Material to process:
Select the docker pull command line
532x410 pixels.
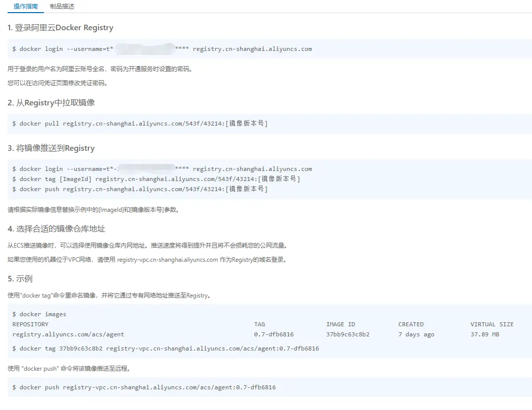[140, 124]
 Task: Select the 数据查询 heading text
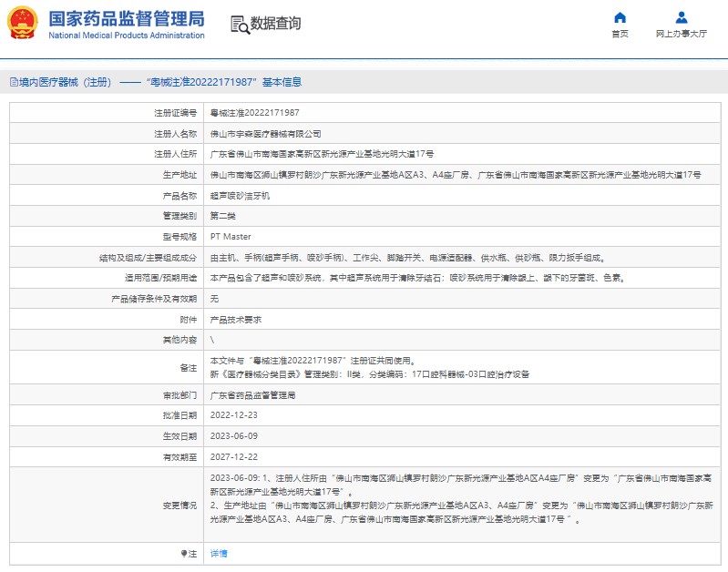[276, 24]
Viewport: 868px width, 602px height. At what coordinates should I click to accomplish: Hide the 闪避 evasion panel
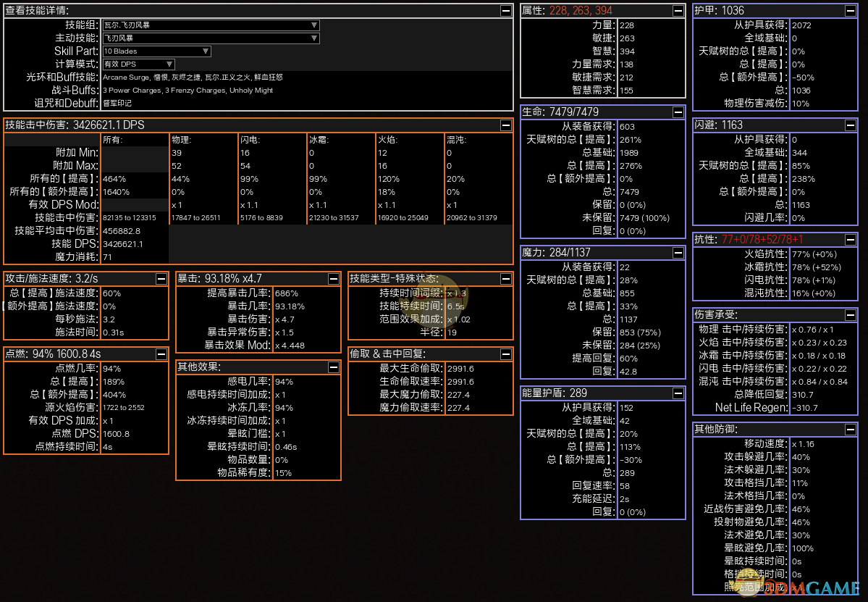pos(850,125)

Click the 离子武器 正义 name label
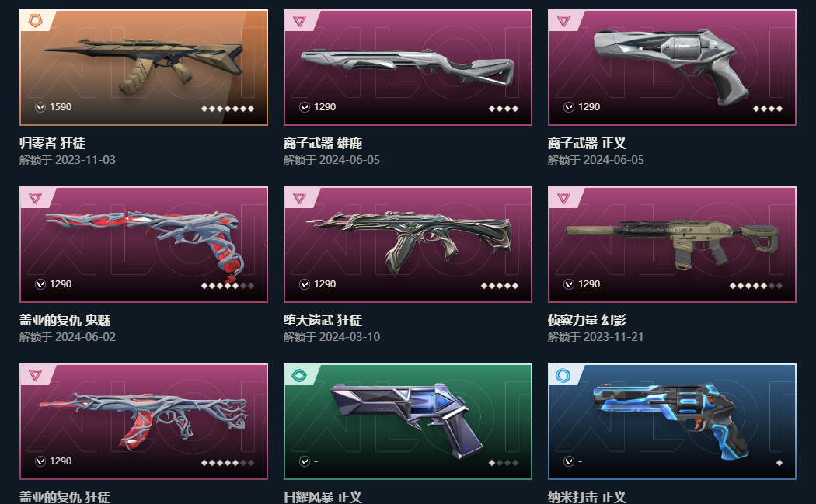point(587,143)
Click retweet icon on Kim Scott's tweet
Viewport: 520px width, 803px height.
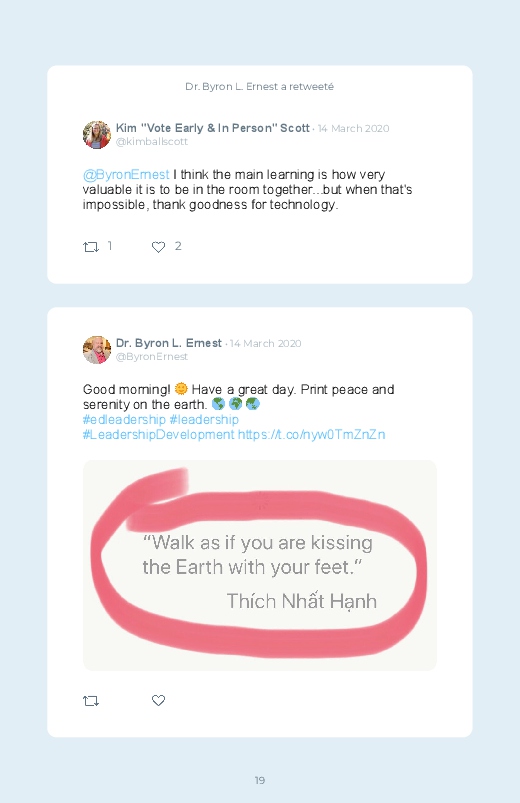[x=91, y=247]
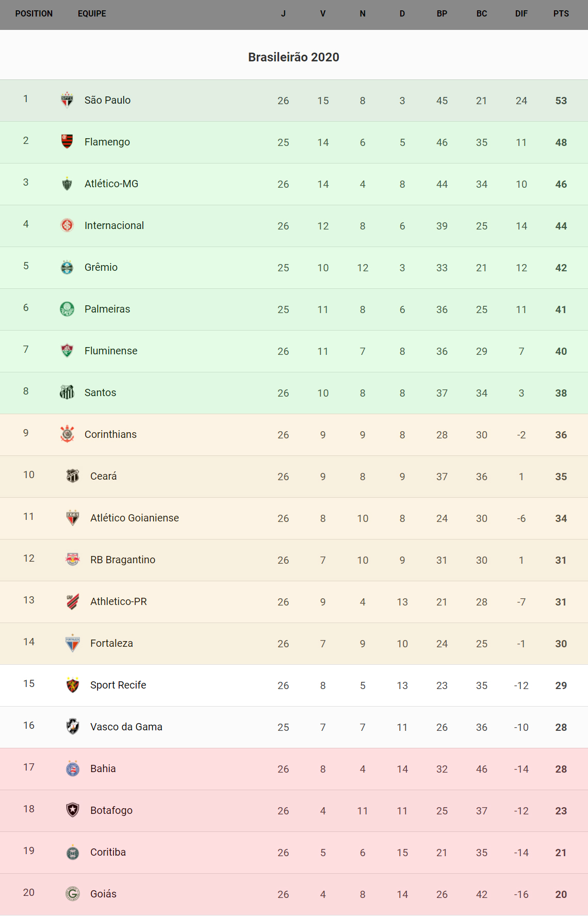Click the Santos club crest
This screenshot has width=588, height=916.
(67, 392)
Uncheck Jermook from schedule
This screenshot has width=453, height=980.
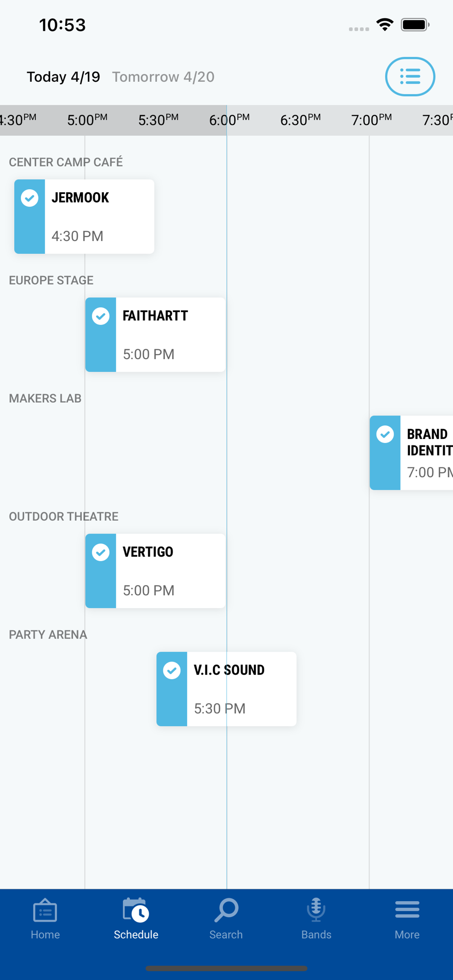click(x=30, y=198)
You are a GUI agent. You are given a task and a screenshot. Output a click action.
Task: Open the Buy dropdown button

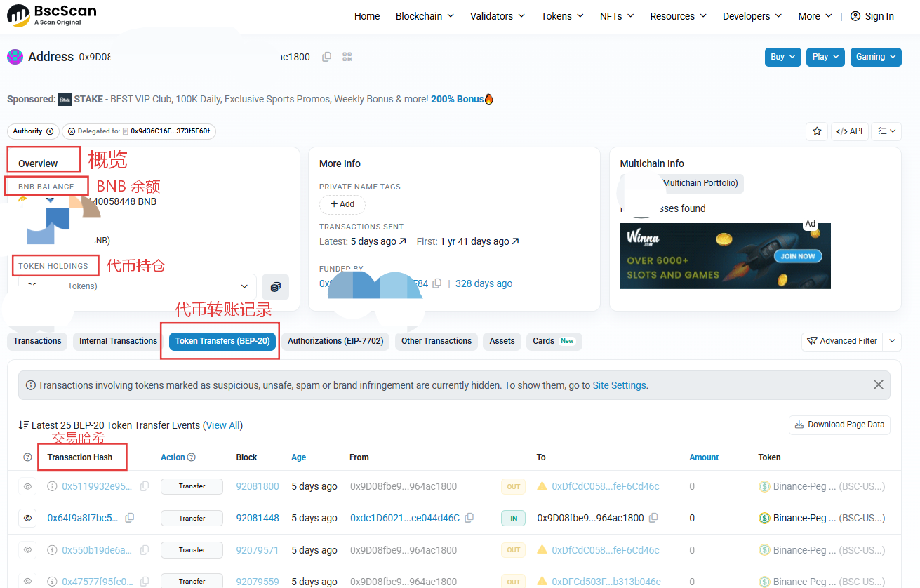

Task to complete:
All of the records above should be reproduced exactly, with the pictures left out.

Reply to the task:
Select the docker pull command line
532x410 pixels.
[140, 124]
 Task: Select the 数据查询 heading text
[276, 24]
Viewport: 868px width, 602px height. At what coordinates should I click to accomplish: Hide the 闪避 evasion panel
pos(850,125)

Click the 离子武器 正义 name label
point(587,143)
Click retweet icon on Kim Scott's tweet
Viewport: 520px width, 803px height.
[x=91, y=247]
Click the Santos club crest
This screenshot has width=588, height=916.
(67, 392)
Uncheck Jermook from schedule
This screenshot has width=453, height=980.
click(x=30, y=198)
You are a GUI agent. You are given a task and a screenshot. Output a click action.
Task: Open the Buy dropdown button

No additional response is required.